» **What to produce**
Starting with the line that contains "Where should I" and stopping after the line that contains "This screenshot has", return each line below exactly as written, with no others.

» **Records shown**
+++

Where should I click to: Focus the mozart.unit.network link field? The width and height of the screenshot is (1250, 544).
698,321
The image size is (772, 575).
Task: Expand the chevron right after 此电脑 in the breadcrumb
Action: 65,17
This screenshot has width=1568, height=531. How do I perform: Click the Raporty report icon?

+++

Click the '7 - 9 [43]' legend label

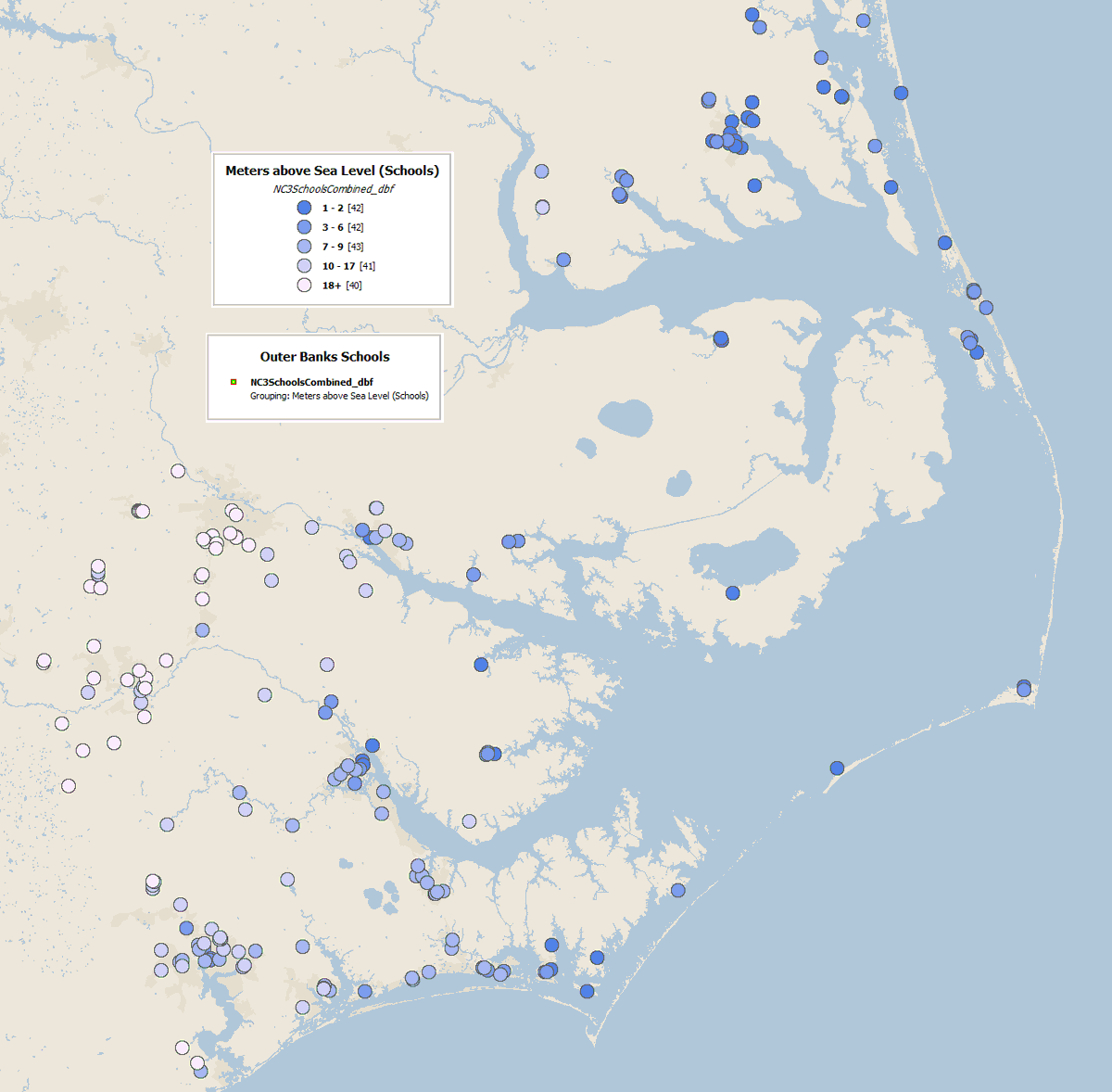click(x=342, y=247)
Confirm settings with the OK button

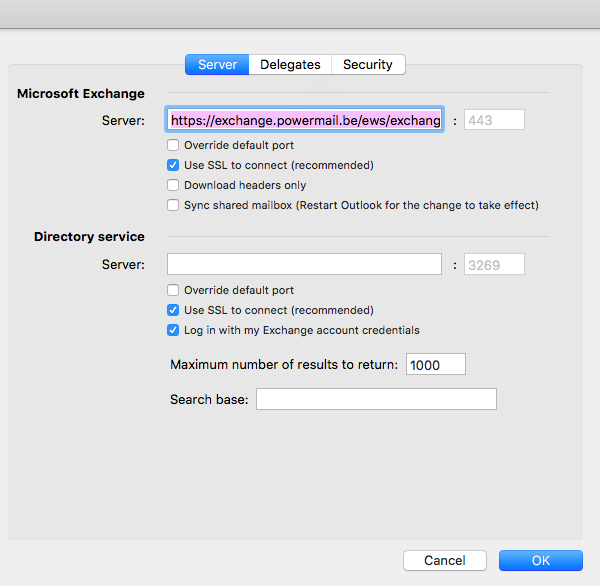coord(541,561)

+++

» **Response for this exercise**
Where should I click to: Focus the mozart.unit.network link field? The width and height of the screenshot is (1250, 544).
698,321
The image size is (772, 575).
Task: Expand the chevron right after 此电脑 in the breadcrumb
Action: 65,17
This screenshot has width=1568, height=531. How do I perform: Click the Raporty report icon?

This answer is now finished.